Exercise directions.
Only lines holding the word "button" are wanted from the records; copy all of them.

Stored data.
____________

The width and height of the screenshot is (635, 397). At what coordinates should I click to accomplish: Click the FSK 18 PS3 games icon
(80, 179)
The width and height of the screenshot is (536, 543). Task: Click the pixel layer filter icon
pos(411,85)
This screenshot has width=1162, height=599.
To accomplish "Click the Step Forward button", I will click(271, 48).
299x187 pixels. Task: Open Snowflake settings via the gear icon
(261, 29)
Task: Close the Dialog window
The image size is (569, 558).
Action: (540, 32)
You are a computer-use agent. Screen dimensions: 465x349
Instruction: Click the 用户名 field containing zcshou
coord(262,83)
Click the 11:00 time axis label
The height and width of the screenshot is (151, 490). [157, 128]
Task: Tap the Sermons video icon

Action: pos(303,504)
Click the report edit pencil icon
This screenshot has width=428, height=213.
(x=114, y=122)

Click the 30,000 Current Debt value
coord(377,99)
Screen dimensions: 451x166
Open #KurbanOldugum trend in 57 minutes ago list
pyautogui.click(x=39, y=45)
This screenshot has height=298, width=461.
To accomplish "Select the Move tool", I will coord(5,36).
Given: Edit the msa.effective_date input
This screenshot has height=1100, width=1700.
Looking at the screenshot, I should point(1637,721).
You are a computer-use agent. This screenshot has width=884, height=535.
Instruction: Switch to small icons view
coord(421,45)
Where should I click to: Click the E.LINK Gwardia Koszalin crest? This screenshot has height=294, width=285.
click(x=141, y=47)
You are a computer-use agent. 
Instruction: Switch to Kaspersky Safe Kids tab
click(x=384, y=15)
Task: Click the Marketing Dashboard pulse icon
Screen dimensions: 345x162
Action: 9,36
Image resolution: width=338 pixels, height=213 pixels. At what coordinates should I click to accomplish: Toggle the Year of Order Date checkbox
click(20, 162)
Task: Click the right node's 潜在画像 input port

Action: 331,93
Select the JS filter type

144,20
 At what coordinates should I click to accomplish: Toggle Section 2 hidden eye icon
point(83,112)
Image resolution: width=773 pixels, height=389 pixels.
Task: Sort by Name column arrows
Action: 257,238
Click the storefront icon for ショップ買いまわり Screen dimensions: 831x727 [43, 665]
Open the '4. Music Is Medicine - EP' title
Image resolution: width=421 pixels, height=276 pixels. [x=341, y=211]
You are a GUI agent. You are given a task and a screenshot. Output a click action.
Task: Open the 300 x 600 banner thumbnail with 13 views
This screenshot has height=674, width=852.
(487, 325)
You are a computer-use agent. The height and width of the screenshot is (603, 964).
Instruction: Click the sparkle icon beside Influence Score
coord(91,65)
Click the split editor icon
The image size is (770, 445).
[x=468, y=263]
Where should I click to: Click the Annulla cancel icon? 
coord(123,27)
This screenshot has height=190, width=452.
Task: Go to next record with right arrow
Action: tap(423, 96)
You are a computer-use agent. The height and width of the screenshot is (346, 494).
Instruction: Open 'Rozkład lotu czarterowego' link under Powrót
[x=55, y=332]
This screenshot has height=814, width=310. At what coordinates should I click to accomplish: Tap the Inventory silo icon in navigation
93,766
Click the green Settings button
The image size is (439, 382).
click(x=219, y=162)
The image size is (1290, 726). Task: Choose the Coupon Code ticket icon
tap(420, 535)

____________

The answer.
To accomplish "Click the Step Forward button", I will click(271, 48).
Click the green Settings button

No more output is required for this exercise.